### Exercise aim
Reproduce everything from the line containing "Increase the font size with plus" down to the line containing "Action: (7, 14)", substituting "text size" for "font size" and leaving all else unchanged.

### Records to process
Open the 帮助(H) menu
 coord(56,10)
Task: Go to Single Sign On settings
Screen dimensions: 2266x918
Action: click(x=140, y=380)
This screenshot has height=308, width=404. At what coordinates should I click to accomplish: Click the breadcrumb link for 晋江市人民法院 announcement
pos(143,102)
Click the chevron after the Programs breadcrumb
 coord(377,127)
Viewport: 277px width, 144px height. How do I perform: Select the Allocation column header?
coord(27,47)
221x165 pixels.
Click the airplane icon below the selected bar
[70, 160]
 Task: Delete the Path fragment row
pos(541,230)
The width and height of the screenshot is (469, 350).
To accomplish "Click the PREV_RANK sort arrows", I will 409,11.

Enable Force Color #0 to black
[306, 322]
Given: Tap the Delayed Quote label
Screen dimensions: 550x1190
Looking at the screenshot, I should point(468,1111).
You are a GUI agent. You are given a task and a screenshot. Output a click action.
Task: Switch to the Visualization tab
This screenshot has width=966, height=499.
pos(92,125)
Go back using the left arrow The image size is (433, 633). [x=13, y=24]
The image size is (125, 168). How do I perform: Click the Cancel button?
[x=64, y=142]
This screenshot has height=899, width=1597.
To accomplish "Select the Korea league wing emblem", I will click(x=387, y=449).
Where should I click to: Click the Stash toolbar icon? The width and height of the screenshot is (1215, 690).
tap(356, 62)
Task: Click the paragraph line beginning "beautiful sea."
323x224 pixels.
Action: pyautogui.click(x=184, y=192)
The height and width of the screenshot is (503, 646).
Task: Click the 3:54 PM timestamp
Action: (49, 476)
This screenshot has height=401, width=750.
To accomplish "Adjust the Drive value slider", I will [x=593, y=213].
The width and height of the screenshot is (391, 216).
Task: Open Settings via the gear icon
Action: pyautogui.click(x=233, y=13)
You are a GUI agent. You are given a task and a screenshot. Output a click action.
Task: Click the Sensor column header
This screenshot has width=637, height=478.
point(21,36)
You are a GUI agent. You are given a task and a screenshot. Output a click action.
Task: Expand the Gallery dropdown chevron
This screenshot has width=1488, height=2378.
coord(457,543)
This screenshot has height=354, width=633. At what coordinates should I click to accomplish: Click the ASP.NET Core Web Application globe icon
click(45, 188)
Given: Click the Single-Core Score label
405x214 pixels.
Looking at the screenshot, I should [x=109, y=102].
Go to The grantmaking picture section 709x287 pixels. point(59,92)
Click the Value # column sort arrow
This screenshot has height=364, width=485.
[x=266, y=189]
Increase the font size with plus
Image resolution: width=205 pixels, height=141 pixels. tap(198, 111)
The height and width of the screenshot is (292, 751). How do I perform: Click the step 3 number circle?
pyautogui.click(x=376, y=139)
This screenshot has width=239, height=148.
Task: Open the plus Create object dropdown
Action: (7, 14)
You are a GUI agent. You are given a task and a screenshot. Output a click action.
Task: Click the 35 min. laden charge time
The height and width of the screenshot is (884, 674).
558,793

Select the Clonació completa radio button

### Written response
Increase the text size with plus
Image resolution: width=205 pixels, height=141 pixels. tap(198, 111)
The height and width of the screenshot is (292, 751). How do I perform: Click the step 3 number circle?
pyautogui.click(x=376, y=139)
This screenshot has width=239, height=148.
Task: Open the plus Create object dropdown
Action: (7, 14)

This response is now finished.